FROM THE EDITORS
Understanding epigenetics
By Robert D. Sheeler, M.D.
Medical Editor, Mayo Clinic Health Letter

In Mayo Clinic Health Letter, we try to write about a spectrum of topics, from cutting edge advances in science to the most common medical maladies you are likely to encounter on a day-to-day basis.
This month, we bring you a leading edge article on "Epigenetics" — the science of how our genes are influenced by environmental factors in ways that turn them on and off to determine what characteristics and programs within the genetic code are activated. We explain some of the basics of how this works —how different mechanisms that are now coming to light activate and deactivate parts of our genetic program. This is a very optimistic and important area of new development. It represents the interface between what our genetic code tells us to do and how it can be influenced by factors in the environment — not only on a day-to-day basis, but actually over generations.
As we learn about factors that activate and deactivate our genetic program, we will be able to find more subtle and elegant ways to influence the behavior of cells. This will change everything from how we age to how we treat cancer. Many of the oncologists I know here at Mayo Clinic say that advances in medicine have already made curable some kinds of cancers that were always fatal just a few years ago. They look forward to a time when more and more cancers will be treatable because of advances in understanding of how cells and our genetic programs are affected. As we come to understand the sophistication of the cellular machinery, we will be able to have more finely tuned therapies that aren't as devastating as many of the modern chemotherapies that are available today.
A fascinating example of how expression of the genetic code can be influenced is the agouti mouse. Ce
rtain genetic traits of these mice can lead them to be obese, diabetic and have an increased susceptibility to tumors. These mice even have shorter life spans. When pregnant agouti mice are fed a diet supplemented with methyl group donors — foods that promote a process called methylation, as described in an article in this month's Health Letter — the genetic program in the next generation is not expressed. The resulting offspring of the mice fed this diet while pregnant are thinner, healthier, and live longer. They are also a different color. This is all due to the effect that this diet has on whether certain genes in the offspring are turned on or off. Not only do the mice look dramatically different, their overall health and susceptibility to disease is dramatically altered.

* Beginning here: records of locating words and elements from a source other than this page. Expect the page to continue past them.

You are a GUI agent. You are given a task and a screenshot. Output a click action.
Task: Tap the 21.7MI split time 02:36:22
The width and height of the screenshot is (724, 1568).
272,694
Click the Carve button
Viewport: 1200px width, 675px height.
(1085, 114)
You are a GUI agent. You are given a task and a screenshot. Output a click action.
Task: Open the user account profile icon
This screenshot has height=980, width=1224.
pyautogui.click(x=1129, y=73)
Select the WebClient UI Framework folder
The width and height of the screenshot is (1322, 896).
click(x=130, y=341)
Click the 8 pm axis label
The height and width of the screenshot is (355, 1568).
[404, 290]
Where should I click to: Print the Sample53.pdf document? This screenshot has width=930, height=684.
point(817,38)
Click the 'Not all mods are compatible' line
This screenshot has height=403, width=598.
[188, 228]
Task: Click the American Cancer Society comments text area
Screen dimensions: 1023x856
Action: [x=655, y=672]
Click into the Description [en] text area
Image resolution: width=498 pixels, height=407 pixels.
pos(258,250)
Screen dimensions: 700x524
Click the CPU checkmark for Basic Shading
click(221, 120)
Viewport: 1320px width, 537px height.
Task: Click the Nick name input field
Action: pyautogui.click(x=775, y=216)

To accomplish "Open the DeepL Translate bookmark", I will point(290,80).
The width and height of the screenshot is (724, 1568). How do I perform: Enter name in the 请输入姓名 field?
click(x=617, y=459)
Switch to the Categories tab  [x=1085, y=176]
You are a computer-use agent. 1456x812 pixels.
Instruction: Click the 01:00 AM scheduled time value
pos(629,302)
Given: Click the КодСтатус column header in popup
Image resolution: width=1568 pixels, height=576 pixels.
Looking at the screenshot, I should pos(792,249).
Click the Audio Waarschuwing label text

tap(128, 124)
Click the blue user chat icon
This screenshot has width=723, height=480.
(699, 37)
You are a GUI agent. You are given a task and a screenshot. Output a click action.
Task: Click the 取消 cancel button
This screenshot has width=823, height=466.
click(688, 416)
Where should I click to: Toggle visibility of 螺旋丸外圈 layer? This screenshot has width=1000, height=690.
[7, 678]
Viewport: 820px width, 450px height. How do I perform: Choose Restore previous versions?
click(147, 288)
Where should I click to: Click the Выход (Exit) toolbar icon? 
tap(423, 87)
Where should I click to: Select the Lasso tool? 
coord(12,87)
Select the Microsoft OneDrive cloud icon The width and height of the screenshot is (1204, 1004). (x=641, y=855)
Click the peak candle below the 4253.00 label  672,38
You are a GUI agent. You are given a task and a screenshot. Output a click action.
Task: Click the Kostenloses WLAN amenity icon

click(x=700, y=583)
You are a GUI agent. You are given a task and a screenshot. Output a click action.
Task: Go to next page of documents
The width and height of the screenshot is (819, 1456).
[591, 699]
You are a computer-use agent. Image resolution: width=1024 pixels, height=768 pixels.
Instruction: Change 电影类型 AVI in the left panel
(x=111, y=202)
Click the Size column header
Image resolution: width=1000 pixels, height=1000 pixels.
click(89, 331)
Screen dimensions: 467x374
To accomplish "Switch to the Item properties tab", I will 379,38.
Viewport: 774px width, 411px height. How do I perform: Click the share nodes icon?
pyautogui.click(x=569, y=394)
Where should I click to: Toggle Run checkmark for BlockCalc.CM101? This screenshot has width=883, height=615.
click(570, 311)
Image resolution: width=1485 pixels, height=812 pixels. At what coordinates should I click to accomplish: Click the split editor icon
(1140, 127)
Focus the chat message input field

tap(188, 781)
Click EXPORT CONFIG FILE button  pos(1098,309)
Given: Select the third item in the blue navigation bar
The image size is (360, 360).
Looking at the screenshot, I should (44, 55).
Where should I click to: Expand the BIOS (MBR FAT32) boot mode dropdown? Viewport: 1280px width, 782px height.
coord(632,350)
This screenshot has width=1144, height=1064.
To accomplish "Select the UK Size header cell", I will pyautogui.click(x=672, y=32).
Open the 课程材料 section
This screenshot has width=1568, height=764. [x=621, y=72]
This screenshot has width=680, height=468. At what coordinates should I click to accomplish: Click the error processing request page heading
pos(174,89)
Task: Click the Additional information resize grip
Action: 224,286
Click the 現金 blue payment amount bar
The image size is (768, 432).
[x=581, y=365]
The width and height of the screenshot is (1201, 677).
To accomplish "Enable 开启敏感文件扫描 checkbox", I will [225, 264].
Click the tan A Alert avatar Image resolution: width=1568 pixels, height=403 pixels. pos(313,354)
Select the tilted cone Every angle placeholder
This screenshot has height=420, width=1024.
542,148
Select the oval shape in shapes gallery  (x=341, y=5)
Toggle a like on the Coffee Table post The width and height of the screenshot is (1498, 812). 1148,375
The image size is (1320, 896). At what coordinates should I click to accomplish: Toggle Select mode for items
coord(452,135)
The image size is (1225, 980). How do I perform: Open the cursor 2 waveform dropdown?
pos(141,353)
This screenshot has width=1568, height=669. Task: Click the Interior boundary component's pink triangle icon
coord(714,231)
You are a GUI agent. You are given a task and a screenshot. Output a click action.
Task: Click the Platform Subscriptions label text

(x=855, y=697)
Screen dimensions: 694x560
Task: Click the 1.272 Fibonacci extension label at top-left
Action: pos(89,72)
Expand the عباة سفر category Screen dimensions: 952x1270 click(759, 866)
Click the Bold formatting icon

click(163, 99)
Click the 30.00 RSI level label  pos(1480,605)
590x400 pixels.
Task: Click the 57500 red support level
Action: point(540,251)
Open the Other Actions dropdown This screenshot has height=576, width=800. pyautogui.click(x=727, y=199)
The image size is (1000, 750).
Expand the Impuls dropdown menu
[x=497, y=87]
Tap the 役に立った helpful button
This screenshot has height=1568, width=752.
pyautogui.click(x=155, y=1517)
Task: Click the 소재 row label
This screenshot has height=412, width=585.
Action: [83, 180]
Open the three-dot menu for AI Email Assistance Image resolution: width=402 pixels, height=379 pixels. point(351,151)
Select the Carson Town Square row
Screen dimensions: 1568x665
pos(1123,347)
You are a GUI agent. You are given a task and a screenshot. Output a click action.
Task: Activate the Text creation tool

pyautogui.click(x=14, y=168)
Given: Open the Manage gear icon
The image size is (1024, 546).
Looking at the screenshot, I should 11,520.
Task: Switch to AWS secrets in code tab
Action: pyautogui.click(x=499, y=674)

We are just at the beginning phases of understanding how such delicate details of the cellular machinery affect the ways our genetic code gets turned on and off — and hence how environmental factors and diet in particular can play a huge role in our health, well-being and longevity.
An area that especially excites me is how our emotional health and psychosocial networks come into play in regulating our health outcomes. For a long time we have known that social and emotional health are related to physical health and life span. But we didn't have the level of understanding to see how this could come into play. As is often the case when something is beyond our understanding, we tend to downplay it or think that it is less important. But these new developments show that over time, we will be able to learn about and then control the expression of our genetic heritage to influence our health over the course of our lives. For me, that is wonderful news and truly exciting.